Der Angeklagte beim Prozessauftakt an der Seite seiner Verteidiger. © Werner von Braunschweig
Landgericht Bochum

Fall Marvin: „Schnarchgutachten“ abgelehnt – Verteidiger legen 13 neue Beweisanträge nach

Die Verteidigung des angeklagten Sexualtäters Lars H. gibt nicht nach: Mit 13 neuen Beweisanträgen soll die zuletzt bescheinigte „volle Schuldfähigkeit“ in Zweifel gezogen werden.
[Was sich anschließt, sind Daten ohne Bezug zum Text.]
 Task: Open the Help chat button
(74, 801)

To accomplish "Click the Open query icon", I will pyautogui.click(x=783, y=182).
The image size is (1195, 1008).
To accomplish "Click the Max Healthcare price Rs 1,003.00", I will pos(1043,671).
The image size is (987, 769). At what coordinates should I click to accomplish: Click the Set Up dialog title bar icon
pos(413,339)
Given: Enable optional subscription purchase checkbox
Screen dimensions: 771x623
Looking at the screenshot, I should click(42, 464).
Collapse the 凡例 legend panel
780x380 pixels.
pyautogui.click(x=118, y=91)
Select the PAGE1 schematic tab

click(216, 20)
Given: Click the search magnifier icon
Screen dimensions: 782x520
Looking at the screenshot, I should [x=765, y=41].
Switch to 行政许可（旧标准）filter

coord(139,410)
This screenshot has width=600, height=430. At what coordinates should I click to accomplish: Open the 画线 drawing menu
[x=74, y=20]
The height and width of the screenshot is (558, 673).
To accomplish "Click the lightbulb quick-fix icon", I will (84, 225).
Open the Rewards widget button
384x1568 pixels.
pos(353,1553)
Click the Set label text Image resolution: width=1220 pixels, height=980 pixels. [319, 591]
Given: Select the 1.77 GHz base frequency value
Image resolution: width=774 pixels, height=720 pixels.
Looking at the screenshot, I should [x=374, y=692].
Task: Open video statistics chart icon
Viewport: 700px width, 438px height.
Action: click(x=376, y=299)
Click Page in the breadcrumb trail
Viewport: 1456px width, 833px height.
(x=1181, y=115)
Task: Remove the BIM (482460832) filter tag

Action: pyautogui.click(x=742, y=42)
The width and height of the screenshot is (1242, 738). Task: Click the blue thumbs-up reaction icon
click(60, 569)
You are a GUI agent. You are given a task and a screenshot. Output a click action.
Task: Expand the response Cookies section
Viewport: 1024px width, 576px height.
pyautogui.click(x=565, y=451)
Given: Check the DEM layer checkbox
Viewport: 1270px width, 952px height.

Im Prozess um den Fall Marvin haben die Richter am Bochumer Landgericht ein zuletzt beantragtes „Schnarchgutachten“ abgelehnt, mit dem die Verteidigung die Beweiskraft eines Videos erschüttern wollte. Die Anwälte des Angeklagten Lars H. aus Recklinghausen haben danach aber sofort rund ein Dutzend neue Beweisanträge gestellt.

Verteidiger Markus Kluck beantragte unter anderem, die behandelnden Ärzte von Lars H. als Zeugen zu vernehmen. Hintergrund ist unter anderem ein Schädelhirntrauma. Der Angeklagte will nach eigenen Angaben im Kindergartenalter unter einen Bus geraten sein, später ist bei ihm Epilepsie ausgebrochen.

Prozess wird am 11. Februar fortgesetzt

Zwei Sachverständige hatten zuletzt aber praktisch ausgeschlossen, dass die schweren Kopfverletzungen schuldmildernde Auswirkungen auf die Persönlichkeit von Lars H. genommen haben. Durch einen Ablehnungsantrag wollen die Verteidiger nun ein weiteres psychiatrisches Gutachtens erreichen.

Der im Prozess schweigende und wegen Kinderpornobesitzes vorbestrafte Lars H. soll den anfangs 13-jährigen Marvin in seiner Wohnung in Recklinghausen-Süd hundertfach sexuell missbraucht haben. Entdeckt worden war Marvin 2019 zufällig bei einer Kinderporno-Razzia in einem Schrank. Stand jetzt wird der Prozess am 11. Februar fortgesetzt.